Dodgers Manager Joe Torre managed like his life depended on it, bringing eighth-inning man George Sherrill into a bases-loaded jam in the fourth inning -- Sherrill hit the first batter he faced, Shane Victorino, to make it 6-2 before escaping -- then summoning 21-year-old wunderkind Clayton Kershaw, heretofore considered the Dodgers' Game 6 starter, in the fifth.

"Getting to the World Series two years in a row is not easy to do," said Torre, the last manager to do it. "We gave them a fight. They just wouldn't back down."

What remained, after the Dodgers knocked out Phillies starter Cole Hamels in the fifth, was a battle of bullpens, which, theoretically, set up as an advantage for the Dodgers. But in perhaps the game's biggest swing, Victorino blasted a two-run homer off Kershaw in the bottom of the sixth, reclaiming the momentum for the Phillies and boosting their lead to 8-3.

Handed the ball for the biggest game of the Dodgers season, right-hander Vicente Padilla pitched more like the guy who was released by the Texas Rangers this August than the out-of-nowhere savior who went 4-0 for the Dodgers down the stretch -- and whom Torre had chosen for this assignment over Kershaw, among others.

Padilla lasted only three-plus innings, gave up two homers and six earned runs, and probably cost himself millions in free agency this winter. The three-run homer Werth hit off Padilla in the first came in the midst of a major command meltdown, in which he walked sluggers Chase Utley and Howard on a combined nine pitches, then opened with three straight balls to Werth.
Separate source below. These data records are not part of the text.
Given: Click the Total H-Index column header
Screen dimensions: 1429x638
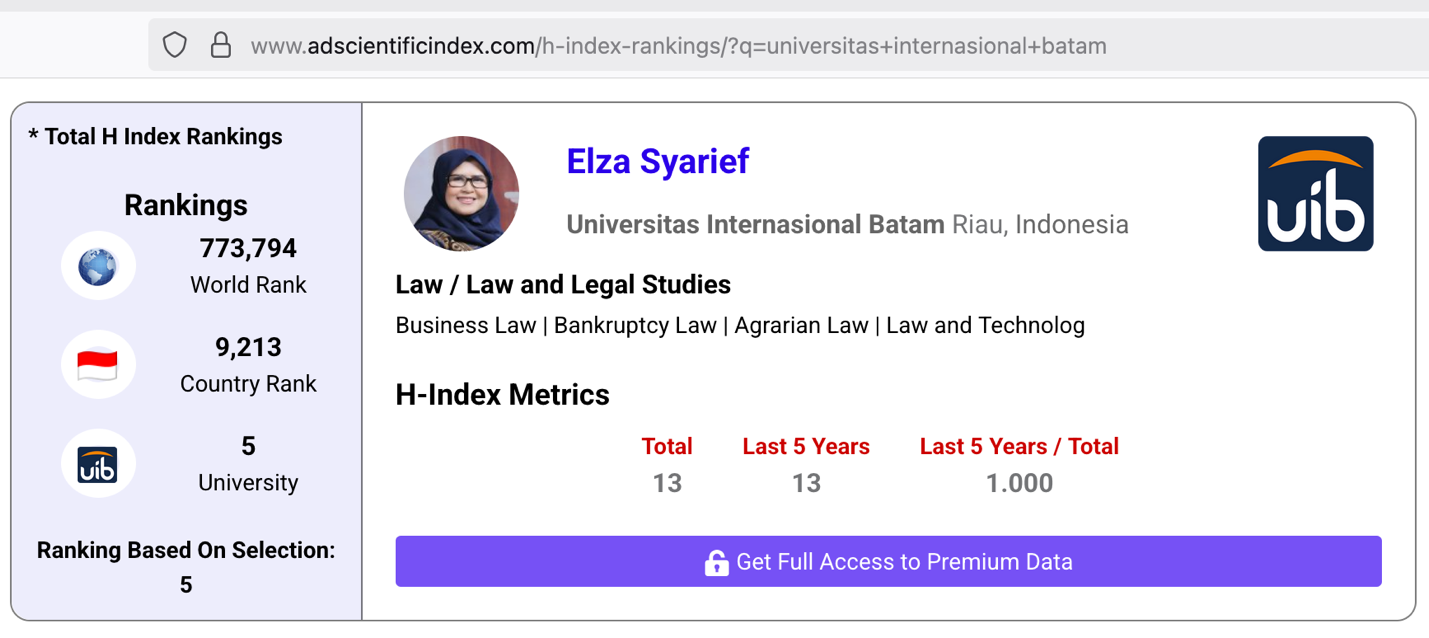Looking at the screenshot, I should 667,446.
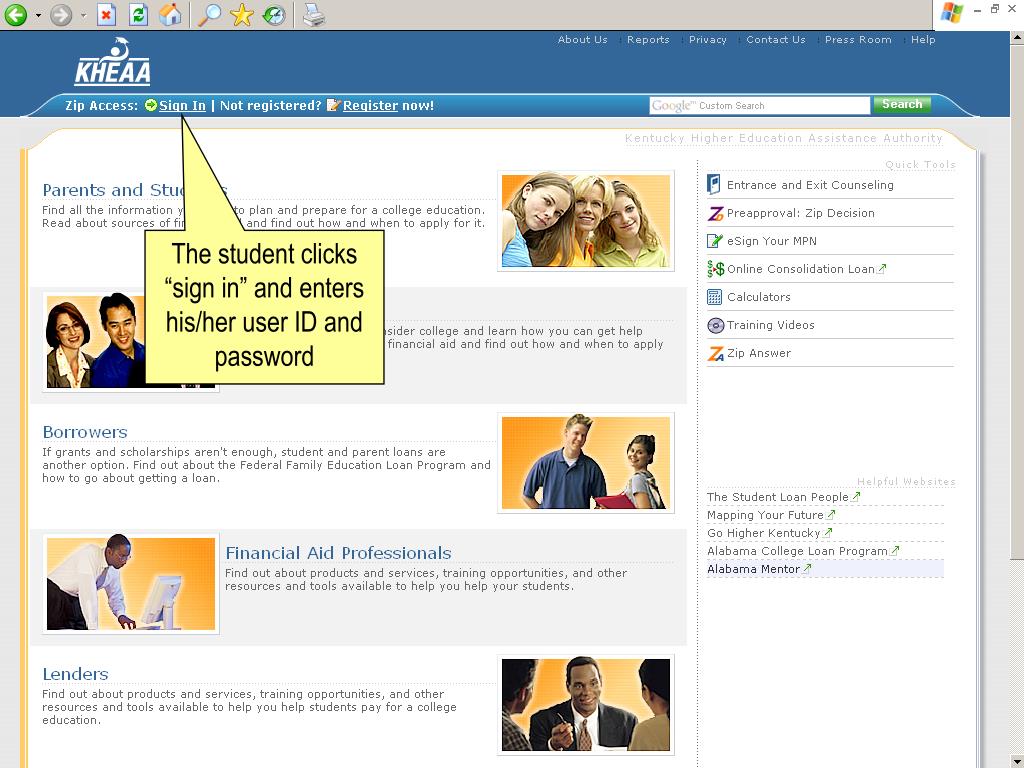The height and width of the screenshot is (768, 1024).
Task: Open the About Us menu item
Action: [582, 40]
Werth, who led the majors this season by seeing an average of 4.51 pitches per plate appearance, took two called strikes, then unloaded on a 3-2 fastball, driving it over the wall in right for a three-run homer.

Handed a two-run lead after the first inning and a four-run lead after four, and given the chance to carry it as far as he could, Hamels, the Phillies' lefty, gave up three homers and failed to make it out of the fifth.

Hamels recorded 13 outs, which meant there were 14 to be handled by a much-maligned bullpen that staggered into October without defined roles or lock-down options, but which, somehow, has been as reliable as anyone's this postseason.

Here they came: Lefty J.A. Happ for one out, right-hander Chad Durbin for four, including a brilliantly handled duel with Manny Ramirez in a crucial spot in the fifth. Right-hander Chan Ho Park pitched the seventh, but made a two-on, no-out mess in the eighth, which right-hander Ryan Madson -- after a slight hiccup, when he walked Ramirez then gave up a bases-loaded single to Matt Kemp -- eventually cleaned up.

"We're not gonna be perfect," Madson said. "But we've been pretty good this year."

Eventually, it was 10-4, and there were three outs to go. Those belonged, of course, to Brad Lidge, the wayward closer, his struggles this season so vast, his redemption this month so improbable and endearing.

He set the Dodgers down in the ninth as if he owned it and always had, and the dogpile and the champagne and the revelry -- familiar as can be -- commenced.